Caroline Yu Maurer
Global index provider MSCI is set to quadruple the inclusion factor for China A-shares from 5% to 20% in three steps (see Exhibit 1):
1) May 2019: the inclusion factor for large caps rises from 5% to 10%; large cap stocks listed on the ChiNext market will be added with a 10% inclusion factor.
2) August 2019: The factor for all large caps rises to 15%.
3) November 2019: The factor for all large caps is increased to 20%; mid-caps will be added with a 20% factor.
These steps suggest that the pro-forma index weight of A-shares in the MSCI Emerging Market index (MSCI EM) will rise to 3.3% by November 2019 from the current 0.7%. As a result, the index will have 253 large and 168 mid-cap A-shares, including 27 ChiNext stocks. At the sector level, consumer staples, industrials and materials will have a higher weight in the MSCI China index, mostly offset by a reduction in the weight of information technology and communication services.
The latest MSCI decision has received overwhelming support from international institutional investors.

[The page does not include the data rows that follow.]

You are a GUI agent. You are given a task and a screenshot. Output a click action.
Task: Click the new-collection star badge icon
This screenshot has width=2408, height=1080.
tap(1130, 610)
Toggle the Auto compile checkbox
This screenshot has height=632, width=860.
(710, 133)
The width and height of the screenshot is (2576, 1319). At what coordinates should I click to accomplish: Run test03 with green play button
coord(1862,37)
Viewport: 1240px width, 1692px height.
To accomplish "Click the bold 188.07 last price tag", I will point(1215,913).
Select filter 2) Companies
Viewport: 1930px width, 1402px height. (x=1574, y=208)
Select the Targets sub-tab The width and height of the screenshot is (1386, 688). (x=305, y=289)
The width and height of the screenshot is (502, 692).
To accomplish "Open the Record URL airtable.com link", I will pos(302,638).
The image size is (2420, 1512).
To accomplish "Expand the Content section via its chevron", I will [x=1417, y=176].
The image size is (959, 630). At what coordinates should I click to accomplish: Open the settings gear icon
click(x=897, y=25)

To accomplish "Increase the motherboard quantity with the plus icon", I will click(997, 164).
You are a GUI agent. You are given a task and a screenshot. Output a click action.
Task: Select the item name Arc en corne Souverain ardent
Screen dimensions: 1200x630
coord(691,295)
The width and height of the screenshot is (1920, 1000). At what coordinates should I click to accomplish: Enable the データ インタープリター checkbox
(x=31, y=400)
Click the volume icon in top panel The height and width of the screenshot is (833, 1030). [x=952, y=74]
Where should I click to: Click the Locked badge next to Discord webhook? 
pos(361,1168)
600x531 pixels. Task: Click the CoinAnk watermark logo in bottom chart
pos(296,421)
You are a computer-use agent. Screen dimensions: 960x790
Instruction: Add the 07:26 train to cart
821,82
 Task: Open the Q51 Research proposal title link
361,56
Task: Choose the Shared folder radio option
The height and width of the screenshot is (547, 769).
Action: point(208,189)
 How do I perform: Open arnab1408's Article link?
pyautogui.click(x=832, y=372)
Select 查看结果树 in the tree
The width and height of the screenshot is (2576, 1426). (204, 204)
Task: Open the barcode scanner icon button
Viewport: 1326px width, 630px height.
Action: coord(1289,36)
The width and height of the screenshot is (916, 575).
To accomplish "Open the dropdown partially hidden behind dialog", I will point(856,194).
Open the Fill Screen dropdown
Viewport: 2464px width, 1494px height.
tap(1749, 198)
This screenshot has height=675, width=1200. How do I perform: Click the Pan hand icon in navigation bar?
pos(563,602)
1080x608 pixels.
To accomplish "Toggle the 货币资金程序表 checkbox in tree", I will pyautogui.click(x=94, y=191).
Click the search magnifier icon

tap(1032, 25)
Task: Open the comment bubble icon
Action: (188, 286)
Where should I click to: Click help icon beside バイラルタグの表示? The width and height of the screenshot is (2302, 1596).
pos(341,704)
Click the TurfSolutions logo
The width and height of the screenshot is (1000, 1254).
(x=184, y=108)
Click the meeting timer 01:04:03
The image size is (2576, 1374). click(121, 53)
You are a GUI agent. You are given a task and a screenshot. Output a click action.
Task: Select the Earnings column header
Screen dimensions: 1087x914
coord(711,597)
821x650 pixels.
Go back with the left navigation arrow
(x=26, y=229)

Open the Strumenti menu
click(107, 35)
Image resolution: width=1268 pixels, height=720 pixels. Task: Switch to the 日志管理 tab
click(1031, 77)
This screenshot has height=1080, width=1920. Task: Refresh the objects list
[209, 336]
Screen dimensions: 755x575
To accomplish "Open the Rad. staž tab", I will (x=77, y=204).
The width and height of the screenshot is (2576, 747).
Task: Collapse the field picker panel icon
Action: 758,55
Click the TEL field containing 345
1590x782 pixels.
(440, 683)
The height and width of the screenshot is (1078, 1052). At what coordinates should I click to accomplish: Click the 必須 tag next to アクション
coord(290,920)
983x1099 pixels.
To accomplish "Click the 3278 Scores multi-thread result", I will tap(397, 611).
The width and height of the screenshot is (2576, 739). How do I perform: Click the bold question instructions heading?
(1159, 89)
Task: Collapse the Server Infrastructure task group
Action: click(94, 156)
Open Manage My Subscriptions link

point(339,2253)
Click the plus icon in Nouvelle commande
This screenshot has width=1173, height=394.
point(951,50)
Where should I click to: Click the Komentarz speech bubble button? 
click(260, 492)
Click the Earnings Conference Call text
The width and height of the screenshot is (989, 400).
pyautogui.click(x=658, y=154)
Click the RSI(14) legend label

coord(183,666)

The successful implementation of the initial 5% inclusion boosted investor confidence. Investors recently welcomed the following commitments by the Chinese authorities:
A further increase in the weight of A-shares beyond 20% would largely depend on the Chinese authorities addressing the remaining market accessibility problems such as access to hedging and derivatives, the short settlement cycle of China A-shares or trading holidays on Stock Connect.
From a longer-term perspective, improved foreign investor access should pave the way for the A-share weight to rise further. In the case of full inclusion, A-shares (together with the China H-shares and American depositary receipts already included in the MSCI EM index) should take the index weight of Chinese equities to around 40% (see Exhibit 2).
A move towards full inclusion would be a lengthy process. It took around nine years for Taiwan and six years for South Korea to move from initial partial inclusion to full inclusion. In both cases, the inclusion ratio was gradually raised until it reached 100%. Given the pressure from the Sino-US trade tensions and signals from the Chinese authorities regarding further reforms and the opening up of capital markets, we believe that full MSCI index inclusion may take place sooner than expected.
In our view, the large jump in the inclusion factor can boost the presence of foreign investors in the Chinese onshore equity market. According to the People’s Bank of China (PBoC), foreign investors held RMB 1.15 trillion (USD 171 billion) of A-shares as of December 2018. They accounted for 6.7% of the free-float market cap of the onshore market, thus almost trebling their presence from 2.3% in November 2015 (see Exhibit 4). Recent inflows into A-shares have been significant, with a record RMB 121 billion (USD 18 billion) via the northbound Stock Connect scheme in just the first two months of 2019 after RMB 294 billion in 2018 and RMB 199 billion in 2017.
Other catalysts have contributed to this rising foreign participation, including: 1) the doubling of the QFII quota to USD 300 billion; 2) the forthcoming combination of QFII and its RMB-denominated quota (RQFII); 3) broadening the investment scope to derivatives, bond repurchases and private funds; and 4) the addition by global index provider FTSE Russell of 5% of the free-float market capitalisation of A-shares to its emerging market indices due in June 2019.
Rising foreign participation should favour the increasing institutionalisation of the market. We believe this would be desirable given that the A-share market is now mostly retail-driven. In 2018, retail investors accounted for 35% of the total free-float market cap and 82% of daily turnover in 2017.
Our Greater China Equities investment team, managed by Lead Portfolio Manager Caroline Yu Maurer, generally favours Chinese market leaders that are competitive and unique. Northbound fund flows at the individual stock level suggest that foreign investors are mostly attracted to large-cap and more liquid stocks. Our team will particularly favour companies delivering sustainable and high-quality earnings growth at an attractive share price over the long term, benefiting from the following investment themes:
1. Technology & innovation: The Chinese economy has begun to shift from cheap, labour-based manufacturing towards medium to high-end manufacturing. We expect a rapid emergence of competitive firms in industrial automation, IT, capital goods, and the new industrial and consumer sectors.
2. Consumption upgrading: We see significant growth prospects for leading companies in healthcare, education and travel. A number of these domestic winners are supported by rising household income, low household debt and more diversified consumer profiles.
3. Industry consolidation: Consolidators in mature/excess-capacity industries are emerging as strong leaders both domestically and globally.
The expanding share of China A-shares in MSCI global indices should help to strengthen global interest in this market and trigger more foreign fund inflows into China. We expect the MSCI inclusion of A-shares to attract USD 400 billion of inflows over the next five to 10 years.
In our view, the latest news is about more than just a further opening by MSCI – wider inclusion in the indices is a sign of international recognition of China’s market liberalisation efforts. It should support President Xi Jinping’s ambitions to make the renminbi a global currency. The government recently highlighted that capital markets are an integral part of China's core competitiveness. It aims to deepen structural supply-side reforms in the financials sector and reinforce the sector's ability to serve the real economy.